"They frighten me, my children," says Lena Younger, early in "A Raisin in the Sun," establishing that Lorraine Hansberry's trailblazing-and-still-vital 1959 drama has its eye on the future.

Throughout the poetic play, there is talk of events to come: A baby being born. The medical career that Lena's daughter, Beneatha (Camrin King), is preparing for. The liquor store that Lena's son, Walter, plans to open. And, occupying the dreams of everyone in the Younger household, what is to be done with an insurance settlement resulting from the death of Lena's husband.

Lena (Charla Marie Bailey) and everyone in the household has ideas about how that "big ol' check" could be used.

Lena and daughter-in-law Ruth (Dana Lee Thompson) both think it should buy a home, so Lena makes a deposit on one in a white neighborhood on the South Side of Chicago. That leads to an ominous visit from Karl Lindner, a bigot who lives in that neighborhood and is willing to pay the Youngers not to integrate it. (Lindner, and the home in question, also are crucial to "Clybourne Park," which had its area premiere at the Guthrie Theater in 2013.)

"A Raisin in the Sun" takes its title from the Langston Hughes poem called "Harlem," which asks what it does to people when they're forced to keep deferring their dreams.

## [Given information]
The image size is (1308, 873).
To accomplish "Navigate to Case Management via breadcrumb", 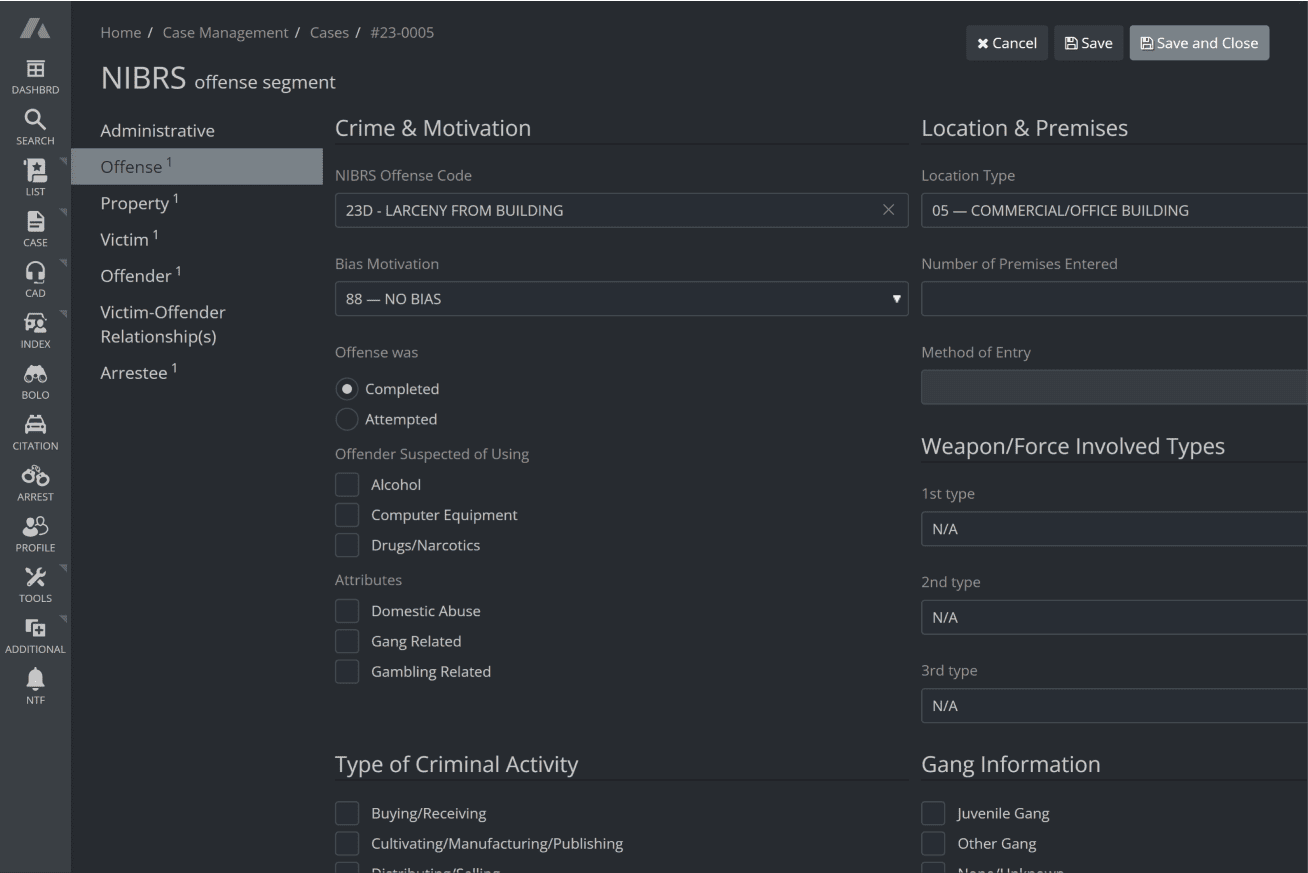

## [Work instruction]
Pick up the review of the "A Raisin in the Sun" production after its last sentence and continue it.

## [Response area]
It is usually considered a play about race, partly because the question of housing equality remains potent in 2019 (the History Theatre will produce two plays about racially motivated housing covenants next season) and partly because Hansberry was the first black woman to be produced on Broadway. And, of course, race is central to the story, which references how slavery and injustice shaped African-American families.

But Austene Van's production makes sure we notice that "Raisin" also is about gender dynamics within the Younger family, led by three strong women who let Walter blather on about how "colored women should build up men" while quietly taking steps to keep the family strong.

These women are also the surest performers in this "Raisin" production. Several actors were shaky on opening night and, as a result, the pace occasionally dragged, but Bailey, King and Thompson sharply delineated their characters' contrasting approaches to surviving a white-controlled society that blocks their every attempt to get ahead.

Van's production is attuned to the humor of "A Raisin in the Sun" and its opportunities for nonverbal communication, areas where the three women proved adept (simultaneously, in the case of a moment when Walter tells Ruth he doesn't want scrambled eggs and she instantly sets to scrambling).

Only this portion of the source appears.